## [QUOTED PASSAGE]
● ● ● ● ● ● ●
For those opposed to Gilead, Baby Nicole is a symbol of the oppression of the Gilead regime and its misogyny and brutal treatment of Handmaids. Baby Nicole represents freedom from oppression as well, as proof that escape from Gilead is possible. Her image promotes the continued fight for the liberation of those who still suffer in Gilead. Baby Nicole, now the teenager Nicole, later becomes famous for bringing the destruction of Gilead, changing her from a tragic symbol into a symbol of victory and resistance.
Daisy’s initial rejects the revelation that she is Baby Nicole. When an icon suddenly turns out to be an actual, living person, it is a difficult concept to accept. It is a little like learning that Santa Claus is real, and that you yourself have been Santa Claus all along.
Aunt Lydia’s memoirs begin with her description of the unveiling of a statue erected in her honor. It is a momentous occasion, for it is the first time such a statue is meant to represent a woman, and a living woman at that. This symbolizes Aunt Lydia’s legendary status in Gilead, as the preeminent Founder Aunt. It shows the reverence with which Gileadeans regard her, but also how the regime continues to use her as a tool of subjugation and control. The eyes of the statue seem to look off into the distance, as if scanning for signs of sinful dissent and blasphemy. Aunt Lydia notes the fear on the face of the sculptress, who worries that Aunt Lydia will not approve of her work. Bad things can happen to people under the weight of Aunt Lydia’s disapproval. Aunt Lydia, noting that she is not without compassion, tells the woman that the statue is very lifelike. This is an early indication that the Aunt Lydia of this story is very different than her portrayal in The Handmaid’s Tale. The Aunt Lydia of that story is not compassionate.
● ● ● ● ● ● ●
## [EXERCISE SET]
A. List each distinct proper name of a person or figure that appears in the analysis, counting each different form of a name once.
B. Rewrite the part of the analysis between "Daisy’s initial rejects" and "Claus all along.", inclusive, with "Santa Claus" changed to "the Tooth Fairy" throughout.
The records that come next are separate material, unrelated to the analysis.
● ● ● ● ● ● ●
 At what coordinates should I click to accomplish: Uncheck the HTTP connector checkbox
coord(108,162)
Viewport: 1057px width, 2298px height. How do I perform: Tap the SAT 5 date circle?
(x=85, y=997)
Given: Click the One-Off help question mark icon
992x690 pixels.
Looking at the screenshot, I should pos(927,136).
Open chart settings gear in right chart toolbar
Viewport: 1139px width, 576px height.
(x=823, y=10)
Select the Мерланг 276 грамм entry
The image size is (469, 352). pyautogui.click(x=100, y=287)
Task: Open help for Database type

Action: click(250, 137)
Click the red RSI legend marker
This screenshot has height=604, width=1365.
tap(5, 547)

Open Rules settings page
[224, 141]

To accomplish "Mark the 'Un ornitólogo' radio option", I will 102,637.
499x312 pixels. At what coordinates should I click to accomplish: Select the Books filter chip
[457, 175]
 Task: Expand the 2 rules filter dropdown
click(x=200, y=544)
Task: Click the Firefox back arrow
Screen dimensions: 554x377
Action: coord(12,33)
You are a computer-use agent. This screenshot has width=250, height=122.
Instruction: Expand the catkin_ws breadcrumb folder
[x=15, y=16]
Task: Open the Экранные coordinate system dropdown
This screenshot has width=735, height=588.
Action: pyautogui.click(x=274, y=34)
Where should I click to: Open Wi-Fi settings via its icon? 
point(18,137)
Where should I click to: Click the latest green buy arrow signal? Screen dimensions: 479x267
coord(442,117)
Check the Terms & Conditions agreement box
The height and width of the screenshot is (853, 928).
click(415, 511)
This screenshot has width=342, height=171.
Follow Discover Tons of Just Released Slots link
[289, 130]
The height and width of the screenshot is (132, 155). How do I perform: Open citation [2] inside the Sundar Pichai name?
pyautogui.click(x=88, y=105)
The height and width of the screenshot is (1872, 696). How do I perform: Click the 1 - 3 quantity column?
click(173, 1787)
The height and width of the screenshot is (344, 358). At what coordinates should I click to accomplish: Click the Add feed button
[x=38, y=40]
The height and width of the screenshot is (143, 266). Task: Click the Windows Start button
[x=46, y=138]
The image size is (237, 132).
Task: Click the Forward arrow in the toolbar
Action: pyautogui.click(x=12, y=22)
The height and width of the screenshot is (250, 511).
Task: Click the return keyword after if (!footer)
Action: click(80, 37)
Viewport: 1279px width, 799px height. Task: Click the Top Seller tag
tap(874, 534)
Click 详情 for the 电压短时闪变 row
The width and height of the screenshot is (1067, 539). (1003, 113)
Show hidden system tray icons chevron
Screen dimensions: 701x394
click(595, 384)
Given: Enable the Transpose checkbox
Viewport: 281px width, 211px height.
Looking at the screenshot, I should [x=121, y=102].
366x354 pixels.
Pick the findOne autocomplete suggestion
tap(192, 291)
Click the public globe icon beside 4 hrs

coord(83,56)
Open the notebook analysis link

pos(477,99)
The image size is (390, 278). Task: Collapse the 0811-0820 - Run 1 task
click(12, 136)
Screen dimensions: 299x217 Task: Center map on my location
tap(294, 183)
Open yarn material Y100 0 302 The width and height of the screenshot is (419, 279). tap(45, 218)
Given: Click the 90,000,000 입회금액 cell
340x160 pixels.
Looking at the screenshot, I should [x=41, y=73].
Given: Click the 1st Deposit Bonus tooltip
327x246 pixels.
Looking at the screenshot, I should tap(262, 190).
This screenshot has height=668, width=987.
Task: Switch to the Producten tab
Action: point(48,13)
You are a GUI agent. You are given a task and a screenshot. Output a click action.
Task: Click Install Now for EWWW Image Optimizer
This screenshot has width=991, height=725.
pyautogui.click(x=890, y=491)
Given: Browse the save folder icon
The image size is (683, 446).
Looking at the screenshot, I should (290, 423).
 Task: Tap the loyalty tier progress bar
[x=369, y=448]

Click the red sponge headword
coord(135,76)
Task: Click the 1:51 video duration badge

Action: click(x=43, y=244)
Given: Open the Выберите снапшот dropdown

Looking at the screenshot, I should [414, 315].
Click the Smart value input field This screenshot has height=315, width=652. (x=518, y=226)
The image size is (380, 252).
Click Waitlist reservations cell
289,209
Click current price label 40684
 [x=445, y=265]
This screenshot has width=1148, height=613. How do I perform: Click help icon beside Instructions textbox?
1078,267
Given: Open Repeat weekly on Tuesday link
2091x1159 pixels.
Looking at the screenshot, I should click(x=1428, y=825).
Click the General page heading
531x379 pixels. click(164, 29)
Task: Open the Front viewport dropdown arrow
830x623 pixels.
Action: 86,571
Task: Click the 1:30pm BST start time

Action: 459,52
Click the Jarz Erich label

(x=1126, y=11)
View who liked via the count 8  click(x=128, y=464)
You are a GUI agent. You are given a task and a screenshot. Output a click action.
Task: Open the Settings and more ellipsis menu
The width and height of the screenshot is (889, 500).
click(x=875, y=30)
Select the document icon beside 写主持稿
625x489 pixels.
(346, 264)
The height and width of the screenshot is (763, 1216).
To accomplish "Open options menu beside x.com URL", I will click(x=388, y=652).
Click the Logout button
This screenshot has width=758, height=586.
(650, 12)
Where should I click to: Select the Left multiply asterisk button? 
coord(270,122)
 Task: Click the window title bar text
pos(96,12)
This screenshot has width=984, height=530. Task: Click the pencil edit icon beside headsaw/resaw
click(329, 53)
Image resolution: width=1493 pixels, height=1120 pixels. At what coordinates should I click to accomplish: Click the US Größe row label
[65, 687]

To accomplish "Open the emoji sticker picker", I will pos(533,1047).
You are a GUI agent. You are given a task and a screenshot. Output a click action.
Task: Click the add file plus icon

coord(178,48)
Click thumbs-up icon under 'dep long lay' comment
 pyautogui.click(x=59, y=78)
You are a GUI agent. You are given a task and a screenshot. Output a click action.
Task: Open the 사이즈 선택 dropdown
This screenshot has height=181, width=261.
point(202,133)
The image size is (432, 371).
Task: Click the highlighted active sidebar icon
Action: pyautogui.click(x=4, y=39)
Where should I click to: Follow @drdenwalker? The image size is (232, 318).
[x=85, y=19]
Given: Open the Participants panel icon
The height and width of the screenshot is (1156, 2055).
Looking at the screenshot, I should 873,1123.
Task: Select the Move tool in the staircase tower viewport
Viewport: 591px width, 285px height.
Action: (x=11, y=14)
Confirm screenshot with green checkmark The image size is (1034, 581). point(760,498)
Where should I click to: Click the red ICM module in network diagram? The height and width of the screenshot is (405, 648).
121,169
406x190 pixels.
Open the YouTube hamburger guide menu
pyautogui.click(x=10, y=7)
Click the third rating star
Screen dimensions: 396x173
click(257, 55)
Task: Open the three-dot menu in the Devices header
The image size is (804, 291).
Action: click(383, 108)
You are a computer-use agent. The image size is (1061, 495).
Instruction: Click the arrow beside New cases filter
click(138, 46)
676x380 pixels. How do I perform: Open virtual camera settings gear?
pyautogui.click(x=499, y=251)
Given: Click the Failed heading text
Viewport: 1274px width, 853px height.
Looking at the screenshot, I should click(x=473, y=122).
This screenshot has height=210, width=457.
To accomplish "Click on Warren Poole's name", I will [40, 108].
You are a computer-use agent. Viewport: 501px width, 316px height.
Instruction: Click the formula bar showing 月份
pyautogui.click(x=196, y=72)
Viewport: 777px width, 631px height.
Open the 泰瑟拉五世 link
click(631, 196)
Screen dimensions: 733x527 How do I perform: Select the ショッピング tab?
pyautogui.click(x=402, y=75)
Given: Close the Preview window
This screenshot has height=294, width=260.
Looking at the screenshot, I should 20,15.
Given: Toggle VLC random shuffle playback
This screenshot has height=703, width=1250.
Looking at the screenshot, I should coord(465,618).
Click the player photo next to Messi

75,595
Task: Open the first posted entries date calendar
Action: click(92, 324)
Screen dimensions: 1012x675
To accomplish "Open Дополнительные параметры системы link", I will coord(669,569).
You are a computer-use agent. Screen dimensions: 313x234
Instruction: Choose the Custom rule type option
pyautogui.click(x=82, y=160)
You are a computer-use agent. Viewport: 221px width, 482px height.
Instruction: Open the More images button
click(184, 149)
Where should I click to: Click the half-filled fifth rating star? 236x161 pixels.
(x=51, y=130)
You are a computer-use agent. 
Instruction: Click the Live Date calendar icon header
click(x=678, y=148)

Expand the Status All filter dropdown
● ● ● ● ● ● ●
## [TASK SOLUTIONS]
A.
Baby Nicole
Nicole
Daisy
Santa Claus
Aunt Lydia

B.
Daisy’s initial rejects the revelation that she is Baby Nicole. When an icon suddenly turns out to be an actual, living person, it is a difficult concept to accept. It is a little like learning that the Tooth Fairy is real, and that you yourself have been the Tooth Fairy all along.